Dear Listener,
This week Jon lobbed an emotional grenade into the group note — the new Disney Cruise Line Oscars ad — and Stan immediately struggled with his "allergies." We dig into what makes Disney's cruise marketing consistently excellent and swap stories from our own sailings, including Stan's Alaska cruise where the Northern Lights kept the decks populated around the clock.
We pivot to a viral LinkedIn post Stan published about using Claude on his phone mid-bike ride on the greenway — a near-death experience buried in an otherwise enthusiastic update about AI coding on mobile. That opens up the bigger question of disposable software: one-shot AI-generated tools that serve a single moment and get thrown away, and whether that model starts to erode the case for traditional SaaS. Stan also shares a homework angle: his daughter Lucy's school debate on AI and jobs, and why the automation-eliminates-work argument keeps underestimating how many new jobs automation creates.

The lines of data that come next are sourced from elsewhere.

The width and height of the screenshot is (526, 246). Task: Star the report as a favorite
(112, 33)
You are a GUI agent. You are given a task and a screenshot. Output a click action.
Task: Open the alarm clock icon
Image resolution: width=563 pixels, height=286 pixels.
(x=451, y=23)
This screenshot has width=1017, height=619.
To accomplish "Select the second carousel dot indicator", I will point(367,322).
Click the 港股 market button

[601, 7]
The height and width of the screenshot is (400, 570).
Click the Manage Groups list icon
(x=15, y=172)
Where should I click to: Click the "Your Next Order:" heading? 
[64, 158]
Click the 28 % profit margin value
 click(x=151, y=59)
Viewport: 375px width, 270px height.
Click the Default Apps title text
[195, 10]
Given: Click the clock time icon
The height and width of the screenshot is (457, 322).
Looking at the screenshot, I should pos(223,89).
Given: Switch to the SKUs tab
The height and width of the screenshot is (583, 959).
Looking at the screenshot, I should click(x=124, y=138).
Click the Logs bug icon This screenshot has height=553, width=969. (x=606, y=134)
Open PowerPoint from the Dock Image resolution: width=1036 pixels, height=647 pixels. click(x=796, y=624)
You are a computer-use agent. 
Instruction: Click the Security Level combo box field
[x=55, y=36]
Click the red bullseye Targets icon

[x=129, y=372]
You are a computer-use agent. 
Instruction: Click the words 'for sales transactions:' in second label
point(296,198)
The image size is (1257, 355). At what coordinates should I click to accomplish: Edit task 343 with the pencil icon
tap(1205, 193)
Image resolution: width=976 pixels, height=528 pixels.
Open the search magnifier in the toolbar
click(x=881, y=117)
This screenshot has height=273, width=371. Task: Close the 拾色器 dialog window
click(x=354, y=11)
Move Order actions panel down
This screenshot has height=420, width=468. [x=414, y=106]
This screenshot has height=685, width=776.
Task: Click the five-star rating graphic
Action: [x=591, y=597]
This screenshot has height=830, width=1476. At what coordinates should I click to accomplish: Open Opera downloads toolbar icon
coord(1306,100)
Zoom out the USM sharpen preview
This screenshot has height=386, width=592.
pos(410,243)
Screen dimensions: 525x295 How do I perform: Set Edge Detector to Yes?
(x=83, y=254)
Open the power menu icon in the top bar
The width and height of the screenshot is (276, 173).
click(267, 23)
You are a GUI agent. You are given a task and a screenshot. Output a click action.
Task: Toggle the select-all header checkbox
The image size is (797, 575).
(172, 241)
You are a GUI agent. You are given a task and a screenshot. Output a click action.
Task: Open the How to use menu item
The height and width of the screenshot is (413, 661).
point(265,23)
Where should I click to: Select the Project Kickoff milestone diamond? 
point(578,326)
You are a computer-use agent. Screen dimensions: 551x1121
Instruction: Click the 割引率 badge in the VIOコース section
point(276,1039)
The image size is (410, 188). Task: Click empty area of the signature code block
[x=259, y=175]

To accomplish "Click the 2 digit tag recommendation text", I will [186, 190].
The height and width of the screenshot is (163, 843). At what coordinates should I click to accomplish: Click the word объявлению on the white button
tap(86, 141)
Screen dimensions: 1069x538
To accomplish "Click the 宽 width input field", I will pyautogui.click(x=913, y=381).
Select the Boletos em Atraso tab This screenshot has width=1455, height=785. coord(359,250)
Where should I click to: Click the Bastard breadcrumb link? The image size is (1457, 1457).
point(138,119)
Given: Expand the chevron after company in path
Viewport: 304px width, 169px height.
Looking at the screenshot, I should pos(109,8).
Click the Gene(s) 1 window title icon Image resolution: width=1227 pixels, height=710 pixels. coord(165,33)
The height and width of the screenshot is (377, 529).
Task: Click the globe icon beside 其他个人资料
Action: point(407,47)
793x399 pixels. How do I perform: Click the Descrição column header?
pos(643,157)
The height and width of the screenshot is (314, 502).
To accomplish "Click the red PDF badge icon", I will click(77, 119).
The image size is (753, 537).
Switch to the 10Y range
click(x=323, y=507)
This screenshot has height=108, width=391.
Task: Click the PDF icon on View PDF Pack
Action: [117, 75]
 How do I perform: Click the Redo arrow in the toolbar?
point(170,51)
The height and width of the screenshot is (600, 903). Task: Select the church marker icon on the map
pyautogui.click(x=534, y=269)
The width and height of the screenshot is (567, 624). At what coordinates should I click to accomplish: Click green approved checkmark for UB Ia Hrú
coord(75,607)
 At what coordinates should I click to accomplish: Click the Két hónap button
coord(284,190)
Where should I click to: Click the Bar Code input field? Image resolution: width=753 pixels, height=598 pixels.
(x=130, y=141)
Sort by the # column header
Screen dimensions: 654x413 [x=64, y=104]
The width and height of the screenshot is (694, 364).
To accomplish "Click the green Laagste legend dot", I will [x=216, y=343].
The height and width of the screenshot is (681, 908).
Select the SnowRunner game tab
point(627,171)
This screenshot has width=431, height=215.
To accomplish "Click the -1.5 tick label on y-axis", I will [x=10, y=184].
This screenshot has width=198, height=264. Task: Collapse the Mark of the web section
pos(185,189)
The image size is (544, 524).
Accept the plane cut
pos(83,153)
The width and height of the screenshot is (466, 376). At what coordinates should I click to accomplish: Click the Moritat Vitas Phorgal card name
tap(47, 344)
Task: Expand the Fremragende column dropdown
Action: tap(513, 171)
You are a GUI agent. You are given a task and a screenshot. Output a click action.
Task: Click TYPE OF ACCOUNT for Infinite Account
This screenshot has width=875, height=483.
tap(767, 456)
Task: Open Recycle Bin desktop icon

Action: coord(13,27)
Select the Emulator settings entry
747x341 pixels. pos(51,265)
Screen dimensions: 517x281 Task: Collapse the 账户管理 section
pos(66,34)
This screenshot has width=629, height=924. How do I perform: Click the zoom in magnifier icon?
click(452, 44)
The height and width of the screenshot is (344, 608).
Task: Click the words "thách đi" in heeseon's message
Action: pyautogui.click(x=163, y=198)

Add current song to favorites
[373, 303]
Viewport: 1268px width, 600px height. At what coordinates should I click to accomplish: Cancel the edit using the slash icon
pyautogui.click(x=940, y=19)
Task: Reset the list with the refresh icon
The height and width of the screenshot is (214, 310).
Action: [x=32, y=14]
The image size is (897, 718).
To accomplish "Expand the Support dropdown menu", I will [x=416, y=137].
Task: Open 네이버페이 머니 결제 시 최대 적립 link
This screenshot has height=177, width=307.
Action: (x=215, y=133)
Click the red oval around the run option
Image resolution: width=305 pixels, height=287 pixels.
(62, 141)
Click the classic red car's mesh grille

We close on AIRops — AI-first RevOps inside HubSpot — a new role coined by HubSearch that neither of us can quite agree on how to pronounce. But the naming debate leads somewhere more interesting: the argument that calling out AI as a distinct skill in a job title is already shortsighted. Every role is going to be implementing AI as a tool. It's not the end goal — it's the new spreadsheet. The roles don't fundamentally change; the tools do. Whether AIRops sticks as a title or not, the underlying shift it points to is already underway.